== DATASET ENTRIES ==
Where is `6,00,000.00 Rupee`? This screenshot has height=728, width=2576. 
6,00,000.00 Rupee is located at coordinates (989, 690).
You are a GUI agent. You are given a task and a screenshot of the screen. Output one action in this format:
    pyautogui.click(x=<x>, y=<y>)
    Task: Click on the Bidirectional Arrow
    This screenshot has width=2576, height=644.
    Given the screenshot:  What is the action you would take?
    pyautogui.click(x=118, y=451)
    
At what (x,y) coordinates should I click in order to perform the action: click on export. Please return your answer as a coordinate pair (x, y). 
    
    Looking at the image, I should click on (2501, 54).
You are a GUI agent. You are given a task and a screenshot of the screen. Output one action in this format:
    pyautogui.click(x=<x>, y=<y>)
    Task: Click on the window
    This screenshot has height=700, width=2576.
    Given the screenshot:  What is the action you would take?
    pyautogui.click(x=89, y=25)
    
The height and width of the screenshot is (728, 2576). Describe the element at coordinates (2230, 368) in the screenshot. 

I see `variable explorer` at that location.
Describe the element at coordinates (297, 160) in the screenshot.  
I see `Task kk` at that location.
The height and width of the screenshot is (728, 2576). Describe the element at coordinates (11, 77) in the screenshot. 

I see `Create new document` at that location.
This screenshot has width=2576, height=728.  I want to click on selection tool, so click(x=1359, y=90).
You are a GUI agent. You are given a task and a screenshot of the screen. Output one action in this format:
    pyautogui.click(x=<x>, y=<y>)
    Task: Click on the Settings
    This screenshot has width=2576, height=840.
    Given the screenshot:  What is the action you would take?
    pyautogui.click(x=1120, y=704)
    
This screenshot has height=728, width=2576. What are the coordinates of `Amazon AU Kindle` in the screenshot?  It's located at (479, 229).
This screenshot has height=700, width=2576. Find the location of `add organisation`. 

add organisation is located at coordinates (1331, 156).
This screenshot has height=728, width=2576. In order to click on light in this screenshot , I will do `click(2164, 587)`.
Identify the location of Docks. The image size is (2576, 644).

== AIM OF THE EXERCISE ==
Display each line above that contains the word "element". Treat uppercase and lowercase letters as different.

== SOLUTION ==
The height and width of the screenshot is (728, 2576). Describe the element at coordinates (2230, 368) in the screenshot. 
Describe the element at coordinates (297, 160) in the screenshot.  
The height and width of the screenshot is (728, 2576). Describe the element at coordinates (11, 77) in the screenshot. 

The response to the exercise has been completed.